The opioid peptides are widely distributed throughout the body, and they are generated during stress and inflammatory reaction. Opioids are involved in the communication between the immune and neuroendocrine systems. In the present study we have investigated the ability of both met-enkephalin and beta-endorphin to stimulate and prime the human neutrophils for enhanced chemiluminescence (CL) and chemotaxis induced with fMLP, OZ or PMA. We have also tested the effect of beta-endorphin and met-enkephalin on CD11a, CD11b, CD18 and CD16 molecule expression on PMN in vitro. PMN from ten healthy donors were incubated in vitro with different concentrations of beta-endorphin or met-enkephalin, and the CL response was evaluated with luminometer.

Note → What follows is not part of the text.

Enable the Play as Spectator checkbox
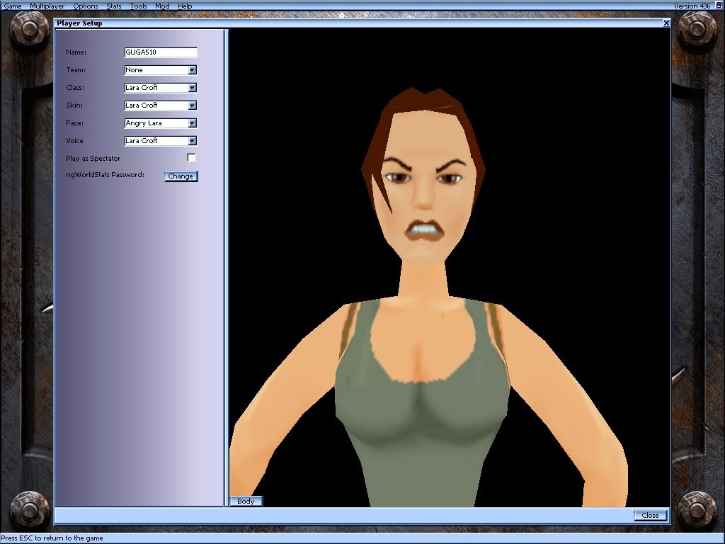725x544 pixels. point(190,157)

To assess the effect of opioid peptides on CD11a, CD11b, CD18 and CD16 molecule expression the whole blood samples were incubated with different concentrations of the opioids, then the white cells were labelled with respective PE-conjugated MoAb and evaluated by flow cytometry. We have shown that: (1) met-enkephalin and beta-endorphin at physiological concentrations relevant to that of in vivo (10(-8) and 10(-6) M) enhanced fMLP, PMA or OZ stimulated chemiluminescence and induced chemotactic response, (2) High concentrations of beta-endorphin (10(-3) M) or met-enkephalin (10(-5) M) decreased the CL response of PMN in vitro, (3) The opioid peptides at lower concentrations resulted in CD11b and CD18 molecule up-regulation on neutrophils. We may conclude that opioid peptides in physiological concentration are involved in neutrophil priming whereas in higher concentration exert immunosuppressive potency. Opioid peptides like inflammatory cytokines may prime the neutrophils inflammatory response.